Defendant #1 testified that the anesthesiologist was paged two more times after the initial page and that she waited at least 20 minutes for anesthesia. There is no mention of any delay or wait for anesthesia anywhere in the medical records. However, defendant physicians made the decision to proceed with an emergency Cesarean section without the anesthesiologist. They gave the plaintiff a local anesthetic in order to make their incisions. Meanwhile, the anesthesiologist, Defendant #4, was sleeping in the call room with the air conditioner running, unable to hear his pages. He finally awoke when the call room telephone rang. He looked at his pager and noted that he had missed several calls and that one pager listed “7209 C-section room. ” Defendant #4 testified that he went directly to the C-section room. The Obstetrical Anesthesia Record reflected that Defendant #4 arrived in the C-section room at approximately 4:50-4:51 a.m. Upon arrival in the C-section room, Defendant #4 immediately topped off the epidural, and shortly after that, communicated to Defendant #1 to continue with the C-section. The minor plaintiff was delivered at 4:54 a.m. through particulate meconium. She was limp, apneic and cyanotic with Apgar scores of 1, 2, and 2. She was immediately intubated and taken to NICU.

Once in the NICU, the minor plaintiff was diagnosed as suffering from hypoxic ischemic encephalopathy, severe metabolic acidosis, and respiratory depression. On the first day of life 8/28/98, the minor plaintiff’s head ultrasound and cranial CT were within normal limits. Two weeks later, however, ischemic changes in the post-frontal and basal ganglia area were seen on MRI confirming the diagnosis of hypoxic ischemic encephalopathy.

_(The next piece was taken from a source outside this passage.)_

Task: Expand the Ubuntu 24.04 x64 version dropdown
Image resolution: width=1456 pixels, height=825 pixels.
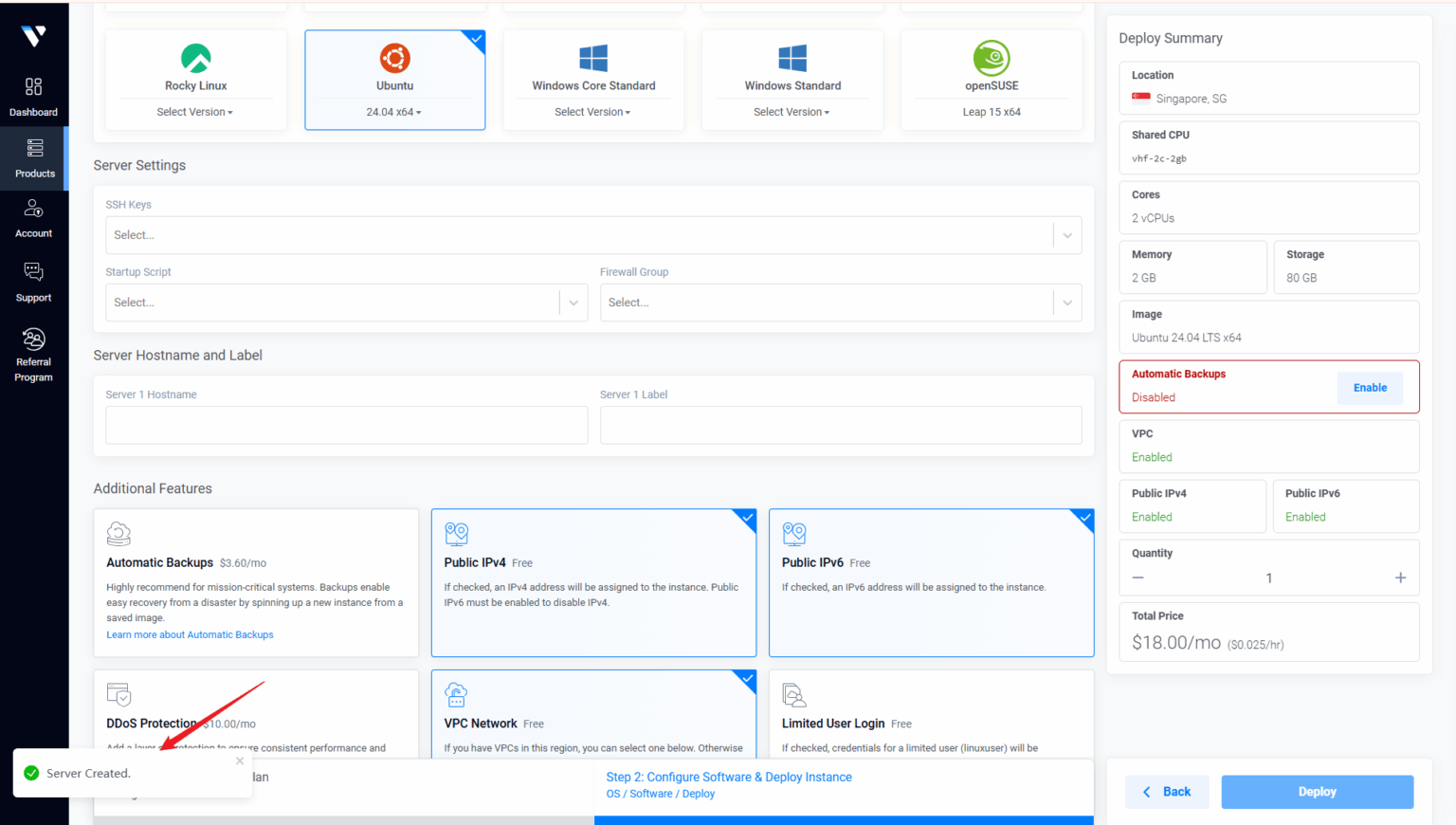Action: (395, 111)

Today, the minor plaintiff suffers from profound brain damage as a result of the delay in her delivery. She is currently almost 8 years old. She cannot walk, talk or even hold her head upright unsupported. Most of her feeds are given through a G tube although in 2002 she tasted pureed food by mouth. She continues to take medication for a seizure disorder. She has been diagnosed with spastic quadriparesis, microcephaly and marked gross/motor delays.

During the course of discovery, Defendants #1-3 maintained that there was no evidence of fetal hypoxia prior to the onset of the terminal bradycardia and thus there was no need to perform an emergency Cesarean section prior to that point. Defendants # 1-3 also alleged that they waited at least 20 minutes for anesthesia and that was the reason for the complications during delivery and the baby’s ultimate injuries. Defendant #4 testified that it was true that he slept through multiple pages but that no one mentioned anything to him about an “anesthesia delay” and that the first that he heard of any delay was from his colleagues. Defendant #4 was not aware of a delay in his response for anything more than several minutes and this could not account for the child’s profound injuries. There was disagreement between the defendants as to when the anesthesiologist was paged and when he arrived.

Prior to trial, the parties entered into negotiations which resulted in settlement of the matter in two parts due to the fact that the defendants had separate insurers. The case settled for a total of Four Million Dollars ($4,000,000).

Lubin & Meyer lawyers represented the plaintiff in this medical malpractice lawsuit.